## Goal of the exercise
In every record below, swap "column header" for "column heading" and reproduce all the lines with nothing else changed.

## Entries shown
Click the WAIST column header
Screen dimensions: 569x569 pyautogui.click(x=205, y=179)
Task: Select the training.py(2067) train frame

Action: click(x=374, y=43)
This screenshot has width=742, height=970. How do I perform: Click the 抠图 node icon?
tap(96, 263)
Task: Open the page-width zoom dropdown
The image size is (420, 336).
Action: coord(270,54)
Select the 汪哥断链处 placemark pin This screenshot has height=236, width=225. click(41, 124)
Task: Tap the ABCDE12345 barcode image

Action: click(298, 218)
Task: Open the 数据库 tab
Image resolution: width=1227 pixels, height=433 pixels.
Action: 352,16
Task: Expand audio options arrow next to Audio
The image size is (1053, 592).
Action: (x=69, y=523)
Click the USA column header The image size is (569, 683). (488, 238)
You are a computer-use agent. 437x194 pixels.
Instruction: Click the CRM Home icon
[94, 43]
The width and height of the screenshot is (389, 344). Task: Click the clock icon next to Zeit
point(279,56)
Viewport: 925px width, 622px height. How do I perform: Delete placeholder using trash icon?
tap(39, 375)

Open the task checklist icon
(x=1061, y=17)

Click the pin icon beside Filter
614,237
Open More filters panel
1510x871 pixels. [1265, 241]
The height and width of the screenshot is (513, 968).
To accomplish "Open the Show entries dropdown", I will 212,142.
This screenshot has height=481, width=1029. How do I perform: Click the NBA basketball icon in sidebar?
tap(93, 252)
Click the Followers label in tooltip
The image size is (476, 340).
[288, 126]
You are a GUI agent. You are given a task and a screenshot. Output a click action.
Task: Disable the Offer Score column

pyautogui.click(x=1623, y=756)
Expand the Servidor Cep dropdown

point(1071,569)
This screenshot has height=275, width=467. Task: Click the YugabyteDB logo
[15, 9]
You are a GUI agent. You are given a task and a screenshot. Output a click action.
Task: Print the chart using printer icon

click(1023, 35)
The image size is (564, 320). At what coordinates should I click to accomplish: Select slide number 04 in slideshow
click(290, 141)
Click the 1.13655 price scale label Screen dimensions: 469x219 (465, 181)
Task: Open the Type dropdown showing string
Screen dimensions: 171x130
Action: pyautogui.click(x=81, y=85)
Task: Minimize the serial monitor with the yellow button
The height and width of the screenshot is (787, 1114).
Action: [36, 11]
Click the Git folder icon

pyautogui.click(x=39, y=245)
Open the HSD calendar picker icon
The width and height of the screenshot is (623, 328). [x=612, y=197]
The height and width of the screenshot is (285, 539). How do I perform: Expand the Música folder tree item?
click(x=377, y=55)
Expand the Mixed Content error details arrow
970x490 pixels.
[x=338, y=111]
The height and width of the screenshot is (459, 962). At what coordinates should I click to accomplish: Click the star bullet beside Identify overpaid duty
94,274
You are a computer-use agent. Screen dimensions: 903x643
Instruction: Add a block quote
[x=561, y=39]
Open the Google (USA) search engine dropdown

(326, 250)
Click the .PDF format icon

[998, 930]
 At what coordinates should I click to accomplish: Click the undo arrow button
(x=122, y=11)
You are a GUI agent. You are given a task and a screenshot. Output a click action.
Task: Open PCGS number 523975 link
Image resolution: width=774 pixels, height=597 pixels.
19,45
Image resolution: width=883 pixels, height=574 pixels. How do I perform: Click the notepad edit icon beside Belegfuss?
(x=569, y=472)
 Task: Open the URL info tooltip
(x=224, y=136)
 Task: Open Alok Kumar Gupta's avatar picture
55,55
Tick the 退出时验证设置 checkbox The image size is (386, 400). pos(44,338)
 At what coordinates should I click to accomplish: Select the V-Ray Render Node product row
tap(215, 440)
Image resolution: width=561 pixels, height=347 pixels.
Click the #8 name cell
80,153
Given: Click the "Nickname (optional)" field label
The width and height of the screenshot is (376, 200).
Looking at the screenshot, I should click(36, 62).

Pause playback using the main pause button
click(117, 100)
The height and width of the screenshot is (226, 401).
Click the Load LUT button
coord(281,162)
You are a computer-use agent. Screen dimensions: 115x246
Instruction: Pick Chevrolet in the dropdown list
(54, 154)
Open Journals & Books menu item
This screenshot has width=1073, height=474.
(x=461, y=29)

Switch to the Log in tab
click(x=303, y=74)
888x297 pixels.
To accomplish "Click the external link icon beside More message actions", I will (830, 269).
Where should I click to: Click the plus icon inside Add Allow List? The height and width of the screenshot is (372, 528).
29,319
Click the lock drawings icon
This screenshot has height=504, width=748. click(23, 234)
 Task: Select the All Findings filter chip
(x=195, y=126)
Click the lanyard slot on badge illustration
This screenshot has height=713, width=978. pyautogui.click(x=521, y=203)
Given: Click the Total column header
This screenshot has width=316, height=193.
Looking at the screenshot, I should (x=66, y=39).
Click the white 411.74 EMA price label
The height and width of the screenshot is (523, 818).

## Solution below
Click the WAIST column heading
Screen dimensions: 569x569 pyautogui.click(x=205, y=179)
Task: Select the training.py(2067) train frame

Action: click(x=374, y=43)
This screenshot has width=742, height=970. How do I perform: Click the 抠图 node icon?
tap(96, 263)
Task: Open the page-width zoom dropdown
The image size is (420, 336).
Action: coord(270,54)
Select the 汪哥断链处 placemark pin This screenshot has height=236, width=225. click(41, 124)
Task: Tap the ABCDE12345 barcode image

Action: click(298, 218)
Task: Open the 数据库 tab
Image resolution: width=1227 pixels, height=433 pixels.
Action: 352,16
Task: Expand audio options arrow next to Audio
The image size is (1053, 592).
Action: (x=69, y=523)
Click the USA column heading The image size is (569, 683). (488, 238)
You are a computer-use agent. 437x194 pixels.
Instruction: Click the CRM Home icon
[94, 43]
The width and height of the screenshot is (389, 344). Task: Click the clock icon next to Zeit
point(279,56)
Viewport: 925px width, 622px height. How do I perform: Delete placeholder using trash icon?
tap(39, 375)

Open the task checklist icon
(x=1061, y=17)

Click the pin icon beside Filter
614,237
Open More filters panel
1510x871 pixels. [1265, 241]
The height and width of the screenshot is (513, 968).
To accomplish "Open the Show entries dropdown", I will 212,142.
This screenshot has height=481, width=1029. How do I perform: Click the NBA basketball icon in sidebar?
tap(93, 252)
Click the Followers label in tooltip
The image size is (476, 340).
[288, 126]
You are a GUI agent. You are given a task and a screenshot. Output a click action.
Task: Disable the Offer Score column

pyautogui.click(x=1623, y=756)
Expand the Servidor Cep dropdown

point(1071,569)
This screenshot has height=275, width=467. Task: Click the YugabyteDB logo
[15, 9]
You are a GUI agent. You are given a task and a screenshot. Output a click action.
Task: Print the chart using printer icon

click(1023, 35)
The image size is (564, 320). At what coordinates should I click to accomplish: Select slide number 04 in slideshow
click(290, 141)
Click the 1.13655 price scale label Screen dimensions: 469x219 (465, 181)
Task: Open the Type dropdown showing string
Screen dimensions: 171x130
Action: pyautogui.click(x=81, y=85)
Task: Minimize the serial monitor with the yellow button
The height and width of the screenshot is (787, 1114).
Action: [36, 11]
Click the Git folder icon

pyautogui.click(x=39, y=245)
Open the HSD calendar picker icon
The width and height of the screenshot is (623, 328). [x=612, y=197]
The height and width of the screenshot is (285, 539). How do I perform: Expand the Música folder tree item?
click(x=377, y=55)
Expand the Mixed Content error details arrow
970x490 pixels.
[x=338, y=111]
The height and width of the screenshot is (459, 962). At what coordinates should I click to accomplish: Click the star bullet beside Identify overpaid duty
94,274
You are a computer-use agent. Screen dimensions: 903x643
Instruction: Add a block quote
[x=561, y=39]
Open the Google (USA) search engine dropdown

(326, 250)
Click the .PDF format icon

[998, 930]
 At what coordinates should I click to accomplish: Click the undo arrow button
(x=122, y=11)
You are a GUI agent. You are given a task and a screenshot. Output a click action.
Task: Open PCGS number 523975 link
Image resolution: width=774 pixels, height=597 pixels.
19,45
Image resolution: width=883 pixels, height=574 pixels. How do I perform: Click the notepad edit icon beside Belegfuss?
(x=569, y=472)
 Task: Open the URL info tooltip
(x=224, y=136)
 Task: Open Alok Kumar Gupta's avatar picture
55,55
Tick the 退出时验证设置 checkbox The image size is (386, 400). pos(44,338)
 At what coordinates should I click to accomplish: Select the V-Ray Render Node product row
tap(215, 440)
Image resolution: width=561 pixels, height=347 pixels.
Click the #8 name cell
80,153
Given: Click the "Nickname (optional)" field label
The width and height of the screenshot is (376, 200).
Looking at the screenshot, I should click(36, 62).

Pause playback using the main pause button
click(117, 100)
The height and width of the screenshot is (226, 401).
Click the Load LUT button
coord(281,162)
You are a computer-use agent. Screen dimensions: 115x246
Instruction: Pick Chevrolet in the dropdown list
(54, 154)
Open Journals & Books menu item
This screenshot has width=1073, height=474.
(x=461, y=29)

Switch to the Log in tab
click(x=303, y=74)
888x297 pixels.
To accomplish "Click the external link icon beside More message actions", I will (830, 269).
Where should I click to: Click the plus icon inside Add Allow List? The height and width of the screenshot is (372, 528).
29,319
Click the lock drawings icon
This screenshot has height=504, width=748. click(23, 234)
 Task: Select the All Findings filter chip
(x=195, y=126)
Click the lanyard slot on badge illustration
This screenshot has height=713, width=978. pyautogui.click(x=521, y=203)
Given: Click the Total column heading
This screenshot has width=316, height=193.
Looking at the screenshot, I should (x=66, y=39).
Click the white 411.74 EMA price label
The height and width of the screenshot is (523, 818).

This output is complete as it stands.